The Classic Safari Challenge 2011
15th August to 6th September 2011
Out of Africa:
Diary Notes from Dar es Salaam - August 16
Well, here we all are, tucking into our first stuffed chicken breast, at the Kilimanjaro Hotel, after a hectic day out in the sun. We spent the morning collecting our cars, and following the route-notes through the streets of Dar es Salaam to the hotel car park, where we then spent a leisurely few hours with final fettling, packing, and going through the Organiser's scrutineering and documentation session. It all went well - helped in no small part by Jay Bullock and his mate, Charlie, of CARS UK, who had commandeered a massive warehouse near the docks, where all the cars were then lined up ready for collection. Bureaucracy like import documents and the Carnet de Passage were swiftly dealt with, and a mini bus made regular hauls through the streets carrying eager drivers keen to be reunited with their cars.
Only David and Jo Roberts needed mechanical first-aid before driving to the hotel - their red TR5 had sprung a leak in the Filter-King fuel-filter. Others had to look for things to do - Andreas Pohl deciding his Bentley S2 dhc could be improved with a new leather steering wheel cover. Lining up in the hotel car park, the site of several Bentleys, Lagondas, Alvis, and the rare Kellner-bodied MG SA from Australia, made a compelling site, and we had several visits from local journalists, tipped off by the Tanzania Automobile Association - TV camera crews had most us tripping over long lengths of wire as newspaper reporters came and snapped away, one interview was carried out requiring so many notes to be taken down a brown paper bag was hurriedly improvised into a journalist's notepad.

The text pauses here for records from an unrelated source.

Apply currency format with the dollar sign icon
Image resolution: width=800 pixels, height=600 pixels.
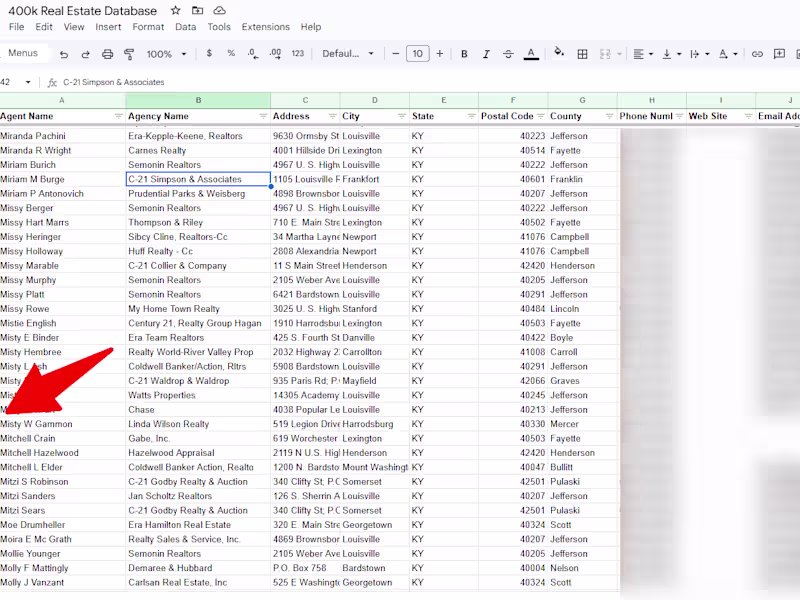[209, 54]
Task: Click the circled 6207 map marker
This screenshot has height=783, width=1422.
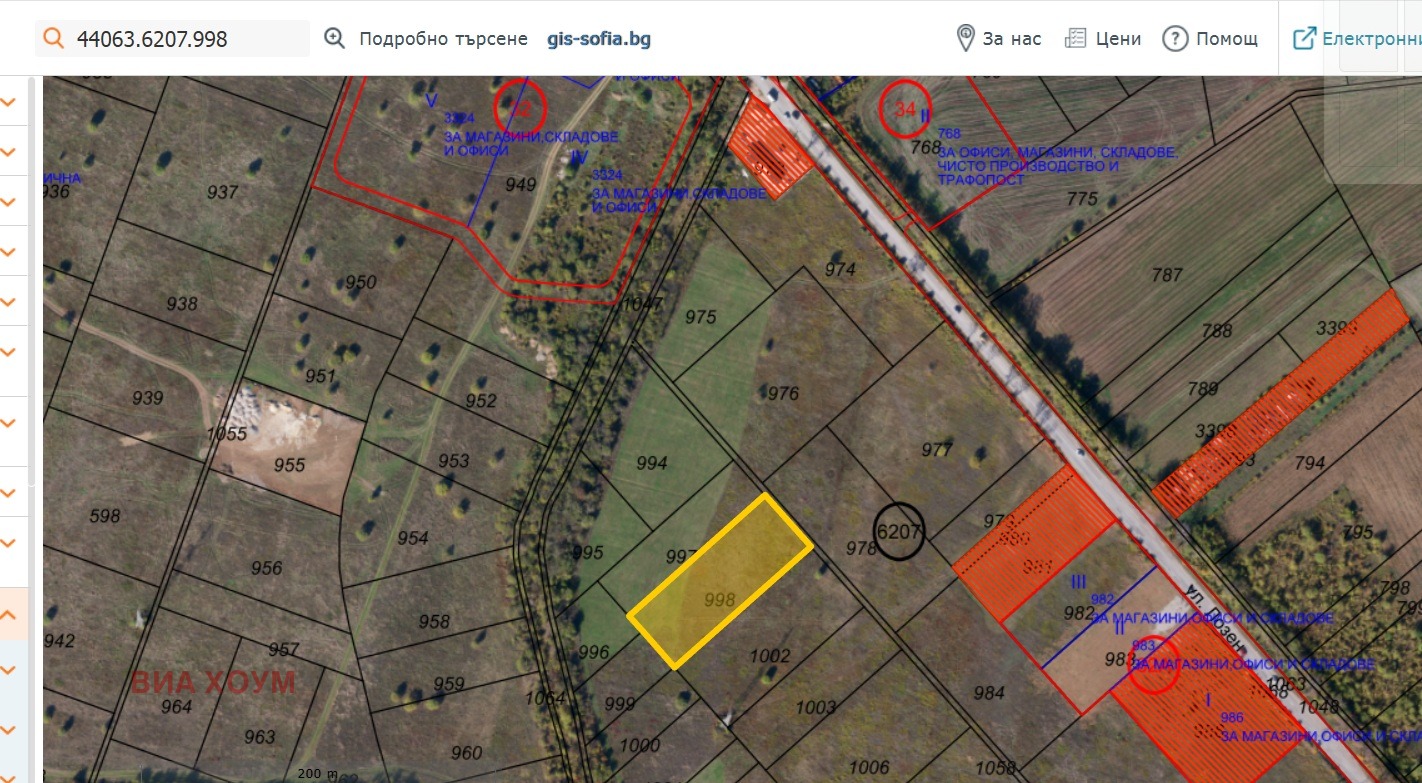Action: [901, 531]
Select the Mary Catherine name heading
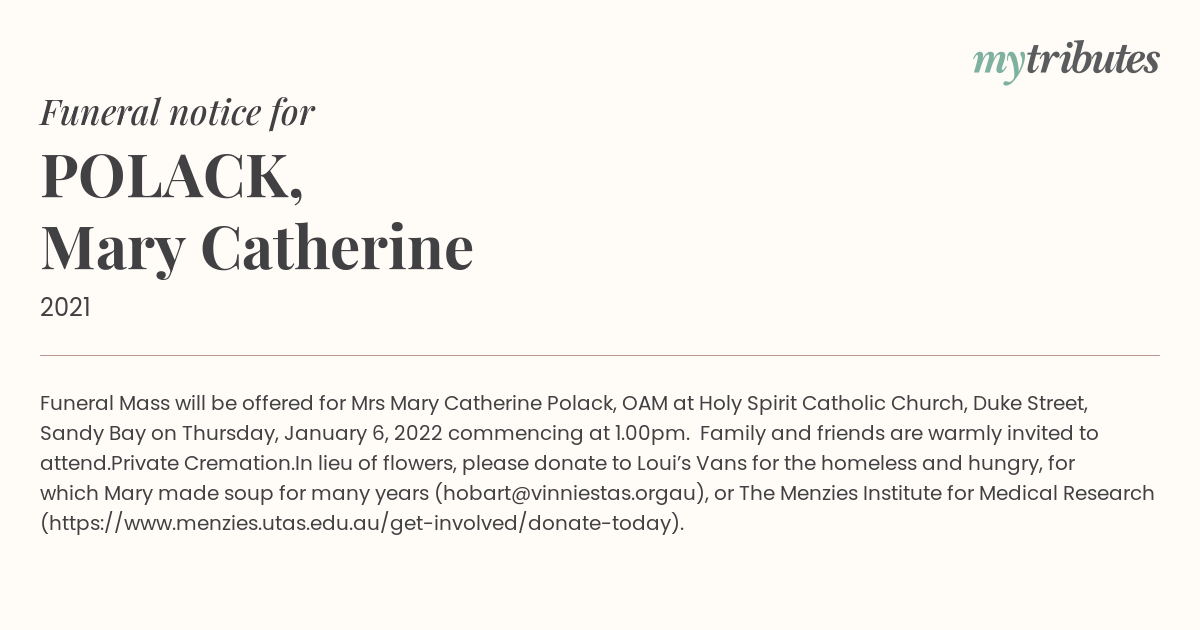This screenshot has width=1200, height=630. pos(257,248)
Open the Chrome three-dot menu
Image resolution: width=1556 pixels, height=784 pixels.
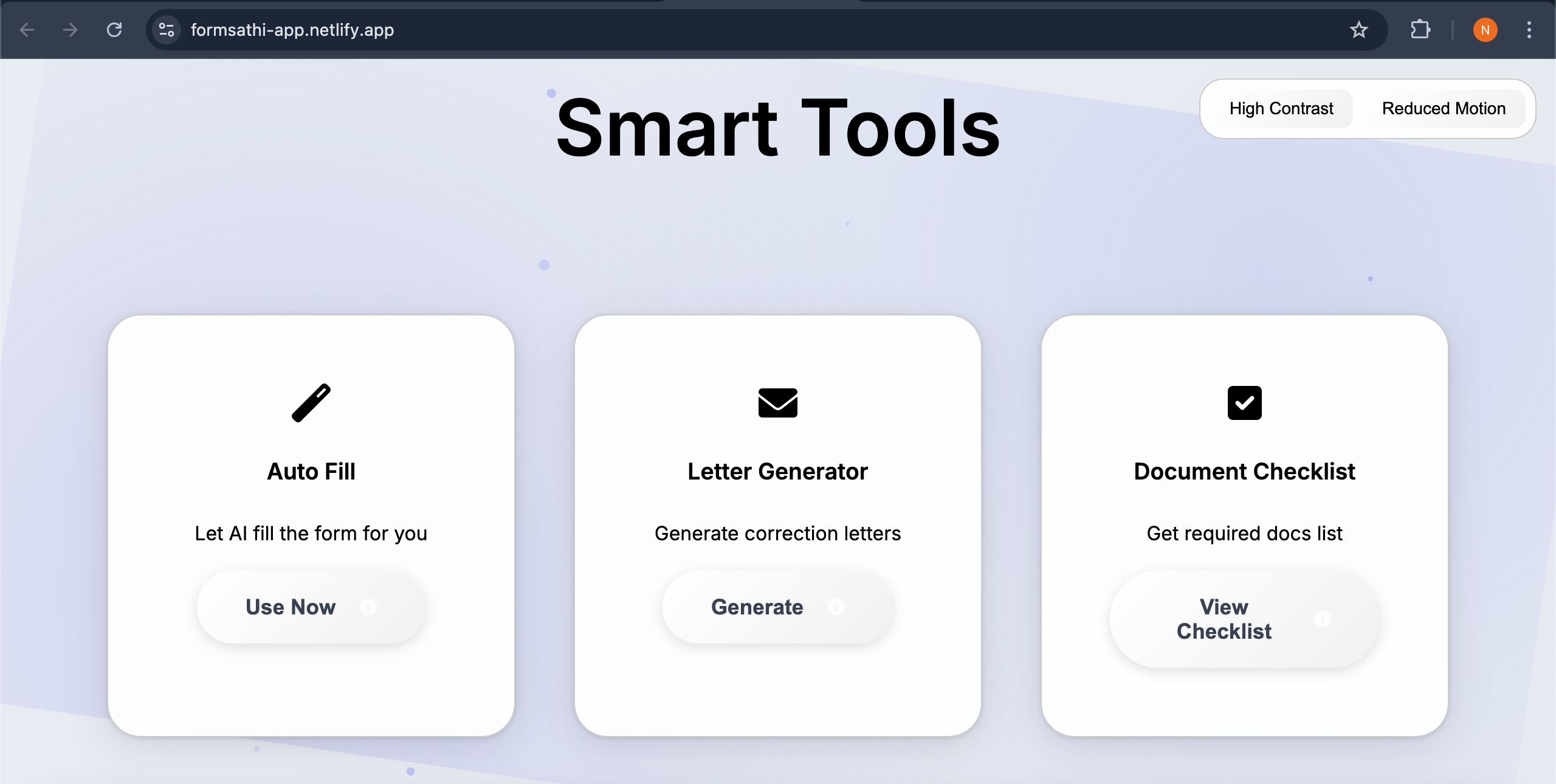pos(1529,30)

The president of the Tanzania Automobile Association took time out of his lunch break to come and check us out, and regaled us with tales of rallies past, when the Safari Rally included night driving, and long sessions with no service, using virtually standard production cars... he was rolling out the stories of nostalgia before leaving to return to his desk.
Those of us not involved in the recovering of cars from the docks went walkabout - we strolled down the seafront to the local fish-market, and watched wooden boats coming ashore, and buckets and boxes of fish being landed, filleted and in some cases, going across the road to vast vats where they were smoked. It was Africa in the raw, for an insight into a way of life that looked as if its unchanged for centuries.
So, we are now all set for the journey ahead. Tomorrow, at 7.01am, the first car will be flagged away, to the sound of a local band and accompanying dancers. We head for Morogoro, and a tobacco plantation, where the cars will be stored for three days. A rally start with no motoring? This is a kind of first for an Endurance Rally Association event, but on the Classic Safari, priorities are indeed rather different.
We are flying off in a squadron of light planes that take us all deep into the heart of the bush of the Selous game park, where we split up into small groups to take over small lodges tucked away in the centre of this strikingly beautiful wilderness.
Game drives, where someone else does the driving, and where going as slowly and quietly as possible, becomes the sport for a few days. After this chilling out, we will report on the wine, the food, the silk sheets in our hammocks, the good company, and return to reporting on the driving through Africa.
Upcoming journal items might well be the drive south through Tanzania, the crossing of Malawi (the last time we did this we were all stunned by the improvements, including a remarkably smooth road alongside the Lake), and one highlight - will it happen - is a promise by the police to close down the road so we can all enjoy a hill climb up the massive mountainside that twists and turns Stelvio-fashion to a summit with stunning views across the African Rift Valley. If that is not enough to wet the appetite of readers, the route plan of Martin and Sue Clark takes us on through Mozambique, a full north to south crossing, and then into Southern Africa with days of gravel roads. So expect a sting in the tail, not to mention the visits to the Stellenbosch wine land.
Ho hum, all this to look forward to... and the only downside is having to get up early in the morning.